Exercise: The material must be repeated exactly, with every line intact.

Provided material:
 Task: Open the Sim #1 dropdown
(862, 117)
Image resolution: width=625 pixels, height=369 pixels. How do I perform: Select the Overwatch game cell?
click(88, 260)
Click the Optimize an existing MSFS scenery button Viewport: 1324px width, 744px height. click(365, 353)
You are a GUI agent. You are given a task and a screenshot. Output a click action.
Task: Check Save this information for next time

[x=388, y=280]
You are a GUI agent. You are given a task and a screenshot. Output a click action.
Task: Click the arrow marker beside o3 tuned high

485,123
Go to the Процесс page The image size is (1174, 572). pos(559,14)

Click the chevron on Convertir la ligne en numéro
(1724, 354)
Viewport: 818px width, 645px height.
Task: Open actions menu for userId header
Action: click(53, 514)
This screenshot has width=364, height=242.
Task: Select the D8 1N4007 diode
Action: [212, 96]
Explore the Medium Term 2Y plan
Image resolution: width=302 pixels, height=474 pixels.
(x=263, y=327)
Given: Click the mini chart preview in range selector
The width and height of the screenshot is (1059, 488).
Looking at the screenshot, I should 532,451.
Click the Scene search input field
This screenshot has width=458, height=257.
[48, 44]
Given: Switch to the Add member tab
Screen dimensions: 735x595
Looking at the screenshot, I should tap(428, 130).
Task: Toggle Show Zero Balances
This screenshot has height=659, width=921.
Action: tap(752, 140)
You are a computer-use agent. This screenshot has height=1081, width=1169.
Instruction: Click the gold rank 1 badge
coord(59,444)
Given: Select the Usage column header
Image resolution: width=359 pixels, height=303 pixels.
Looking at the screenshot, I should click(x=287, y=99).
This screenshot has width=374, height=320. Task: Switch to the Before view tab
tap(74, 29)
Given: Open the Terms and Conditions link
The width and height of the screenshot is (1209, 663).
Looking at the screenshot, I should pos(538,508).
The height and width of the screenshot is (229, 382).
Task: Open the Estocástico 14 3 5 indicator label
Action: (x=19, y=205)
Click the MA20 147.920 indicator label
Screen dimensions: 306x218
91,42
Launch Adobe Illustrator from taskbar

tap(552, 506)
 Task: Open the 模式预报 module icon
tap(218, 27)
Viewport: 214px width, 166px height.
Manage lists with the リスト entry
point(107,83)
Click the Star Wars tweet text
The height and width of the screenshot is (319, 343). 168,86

Response:
 Task: Open the Sim #1 dropdown
(862, 117)
Image resolution: width=625 pixels, height=369 pixels. How do I perform: Select the Overwatch game cell?
click(88, 260)
Click the Optimize an existing MSFS scenery button Viewport: 1324px width, 744px height. click(365, 353)
You are a GUI agent. You are given a task and a screenshot. Output a click action.
Task: Check Save this information for next time

[x=388, y=280]
You are a GUI agent. You are given a task and a screenshot. Output a click action.
Task: Click the arrow marker beside o3 tuned high

485,123
Go to the Процесс page The image size is (1174, 572). pos(559,14)

Click the chevron on Convertir la ligne en numéro
(1724, 354)
Viewport: 818px width, 645px height.
Task: Open actions menu for userId header
Action: click(53, 514)
This screenshot has width=364, height=242.
Task: Select the D8 1N4007 diode
Action: [212, 96]
Explore the Medium Term 2Y plan
Image resolution: width=302 pixels, height=474 pixels.
(x=263, y=327)
Given: Click the mini chart preview in range selector
The width and height of the screenshot is (1059, 488).
Looking at the screenshot, I should 532,451.
Click the Scene search input field
This screenshot has width=458, height=257.
[48, 44]
Given: Switch to the Add member tab
Screen dimensions: 735x595
Looking at the screenshot, I should tap(428, 130).
Task: Toggle Show Zero Balances
This screenshot has height=659, width=921.
Action: tap(752, 140)
You are a computer-use agent. This screenshot has height=1081, width=1169.
Instruction: Click the gold rank 1 badge
coord(59,444)
Given: Select the Usage column header
Image resolution: width=359 pixels, height=303 pixels.
Looking at the screenshot, I should click(x=287, y=99).
This screenshot has width=374, height=320. Task: Switch to the Before view tab
tap(74, 29)
Given: Open the Terms and Conditions link
The width and height of the screenshot is (1209, 663).
Looking at the screenshot, I should pos(538,508).
The height and width of the screenshot is (229, 382).
Task: Open the Estocástico 14 3 5 indicator label
Action: (x=19, y=205)
Click the MA20 147.920 indicator label
Screen dimensions: 306x218
91,42
Launch Adobe Illustrator from taskbar

tap(552, 506)
 Task: Open the 模式预报 module icon
tap(218, 27)
Viewport: 214px width, 166px height.
Manage lists with the リスト entry
point(107,83)
Click the Star Wars tweet text
The height and width of the screenshot is (319, 343). 168,86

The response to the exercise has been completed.